No entanto, eis que tudo recomeça, dando ao todo um ar de mini-série em três capítulos, pois a última parte, sobre o ataque japonês a Darwin no pós-Pearl Harbor, em 1941, dá um reset no filme, infelizmente o segmento menos interessante, enorme barriga que leva tudo aos 160 minutos de projeção. Há falsos finais infelizes que não enganam ninguém, mas que tomam tempo e metragem.

Uma outra coisa, e que me chama a atenção. Se um filme desse porte, com orçamento de 130 milhões $ ainda precisa enfiar o pé na jaca nos efeitos digitais, criando uma sensação de interrupção no estilo e fluência das suas imagens caras, qual o filme que poderá ser filmado "à moda antga", e que caberia bem à idéia de Luhrman de fazer "uma aventura à moda antiga?" Tendo visto Benjamin Button e Austrália tão manipulados, bate sensação de desdém para com a coisa do digital. O problema não parece exatamente o uso do digital, mas a salada maluca de realismo e artifício.

Mesmo assim, a minha boa vontade me faz ver aqui um filme certamente curioso. O sucesso constante dos filmes anteriores de Luhrman lhe permitiu fazer esse filme autoral sobre seu país, obra de saudável bairrismo que pode não ter deixado o mercado americano muito interessado. A capacidade que esse diretor tem de mixar o passado do cinema numa obra nova com tom de milk-shake nunca deixa de ser interessante (especial piscada de olho para O Mágico de Oz, e Oz é apelido australiano para o país, vale saber), num filme largo que traz a paisagem real entrecortada com imagens digitais que revelam o momento exato de realização. Pode envelhecer mal.

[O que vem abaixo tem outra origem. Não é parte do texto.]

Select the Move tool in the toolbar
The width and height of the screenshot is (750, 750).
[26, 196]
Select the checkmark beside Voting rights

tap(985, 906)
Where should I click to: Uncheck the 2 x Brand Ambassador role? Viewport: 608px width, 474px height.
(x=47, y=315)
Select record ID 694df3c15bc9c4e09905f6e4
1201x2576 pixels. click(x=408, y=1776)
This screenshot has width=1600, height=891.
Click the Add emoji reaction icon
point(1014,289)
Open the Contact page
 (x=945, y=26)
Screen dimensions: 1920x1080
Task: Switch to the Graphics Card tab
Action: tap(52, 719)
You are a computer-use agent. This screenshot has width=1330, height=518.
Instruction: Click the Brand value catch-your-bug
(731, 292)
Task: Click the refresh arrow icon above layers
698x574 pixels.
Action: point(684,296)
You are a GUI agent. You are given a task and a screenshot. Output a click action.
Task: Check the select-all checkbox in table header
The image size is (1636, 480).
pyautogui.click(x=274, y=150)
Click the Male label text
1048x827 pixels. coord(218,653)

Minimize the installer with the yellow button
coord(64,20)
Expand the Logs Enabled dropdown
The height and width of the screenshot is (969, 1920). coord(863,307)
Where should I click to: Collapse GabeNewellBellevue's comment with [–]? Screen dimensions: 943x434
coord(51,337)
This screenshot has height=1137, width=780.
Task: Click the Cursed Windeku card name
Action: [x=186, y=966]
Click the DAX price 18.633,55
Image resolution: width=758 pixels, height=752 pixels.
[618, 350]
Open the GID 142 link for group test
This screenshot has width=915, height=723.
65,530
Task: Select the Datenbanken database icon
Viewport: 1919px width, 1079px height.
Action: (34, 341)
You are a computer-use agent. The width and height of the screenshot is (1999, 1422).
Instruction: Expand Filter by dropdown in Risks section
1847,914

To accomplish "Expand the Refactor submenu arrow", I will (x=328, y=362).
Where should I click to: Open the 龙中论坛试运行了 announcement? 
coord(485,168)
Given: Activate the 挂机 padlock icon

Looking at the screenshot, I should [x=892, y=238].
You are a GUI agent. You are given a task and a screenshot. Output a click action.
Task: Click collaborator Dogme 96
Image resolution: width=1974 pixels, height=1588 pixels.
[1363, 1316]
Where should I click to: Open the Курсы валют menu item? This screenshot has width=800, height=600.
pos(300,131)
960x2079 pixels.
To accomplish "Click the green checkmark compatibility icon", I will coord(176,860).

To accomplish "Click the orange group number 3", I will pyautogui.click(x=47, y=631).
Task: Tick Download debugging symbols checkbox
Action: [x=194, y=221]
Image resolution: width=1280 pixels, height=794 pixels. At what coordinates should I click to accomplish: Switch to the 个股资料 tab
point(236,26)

Filme visto no UCI Boa Viagem, Recife, janeiro 2009.

1 comment:

Alice Senna said...

Muito interessante a sua postagem. Não sou crítica de cinema e escrevo aqui apenas como uma cidadã comum que gosta de assistir filmes. A paisagem do filme é linda. A relação de Nicole com o menino mestiço rouba todas as outras cenas e ganha uma importância maior que o romance entre ela e o "vaqueiro". O filme mostra uma austrália dominada pela cultura inglesa, explorando o que essa terra pode oferecer de melhor e instituindo a cultura excludente, aliás essa á a marca da chegada da civilização. O tom do filme está na relação desse menino "mágico" com a inglesa, que aos poucos vai entendendo como a vida funciona naquelas terras.